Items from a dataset
────

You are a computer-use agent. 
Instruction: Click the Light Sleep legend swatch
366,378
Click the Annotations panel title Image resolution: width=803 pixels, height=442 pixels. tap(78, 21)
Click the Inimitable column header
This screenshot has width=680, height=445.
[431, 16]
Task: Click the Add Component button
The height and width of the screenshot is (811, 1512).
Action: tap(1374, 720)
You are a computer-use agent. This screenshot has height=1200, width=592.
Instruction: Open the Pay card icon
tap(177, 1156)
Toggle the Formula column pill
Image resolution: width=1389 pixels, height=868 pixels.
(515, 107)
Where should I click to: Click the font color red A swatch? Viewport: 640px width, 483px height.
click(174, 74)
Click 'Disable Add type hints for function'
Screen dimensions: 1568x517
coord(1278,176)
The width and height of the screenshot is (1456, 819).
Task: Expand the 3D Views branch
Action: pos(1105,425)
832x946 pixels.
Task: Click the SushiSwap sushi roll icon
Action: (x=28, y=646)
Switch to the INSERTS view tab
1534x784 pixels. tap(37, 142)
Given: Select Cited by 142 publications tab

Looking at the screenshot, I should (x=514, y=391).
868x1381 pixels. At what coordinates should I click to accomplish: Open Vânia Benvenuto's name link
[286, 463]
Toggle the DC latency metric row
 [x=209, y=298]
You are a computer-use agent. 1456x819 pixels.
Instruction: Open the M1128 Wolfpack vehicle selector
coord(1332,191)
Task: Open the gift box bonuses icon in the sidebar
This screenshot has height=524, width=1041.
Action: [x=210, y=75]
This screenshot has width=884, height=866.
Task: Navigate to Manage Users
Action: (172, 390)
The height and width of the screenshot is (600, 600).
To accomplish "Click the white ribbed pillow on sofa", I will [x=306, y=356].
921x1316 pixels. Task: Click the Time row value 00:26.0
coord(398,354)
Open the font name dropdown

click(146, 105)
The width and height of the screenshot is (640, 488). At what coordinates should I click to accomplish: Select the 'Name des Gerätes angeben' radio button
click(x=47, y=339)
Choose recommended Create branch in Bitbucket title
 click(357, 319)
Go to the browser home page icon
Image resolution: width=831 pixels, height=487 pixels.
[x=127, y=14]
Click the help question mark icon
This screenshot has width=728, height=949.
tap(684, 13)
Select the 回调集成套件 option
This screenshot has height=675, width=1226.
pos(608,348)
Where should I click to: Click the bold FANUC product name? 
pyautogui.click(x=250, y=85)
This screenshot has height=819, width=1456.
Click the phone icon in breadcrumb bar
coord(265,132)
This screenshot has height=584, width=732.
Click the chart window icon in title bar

────

In the items above, identify each line that contains the string "resolution", matching case exactly, and copy those lines.

Click the Annotations panel title Image resolution: width=803 pixels, height=442 pixels. tap(78, 21)
Image resolution: width=1389 pixels, height=868 pixels.
Image resolution: width=831 pixels, height=487 pixels.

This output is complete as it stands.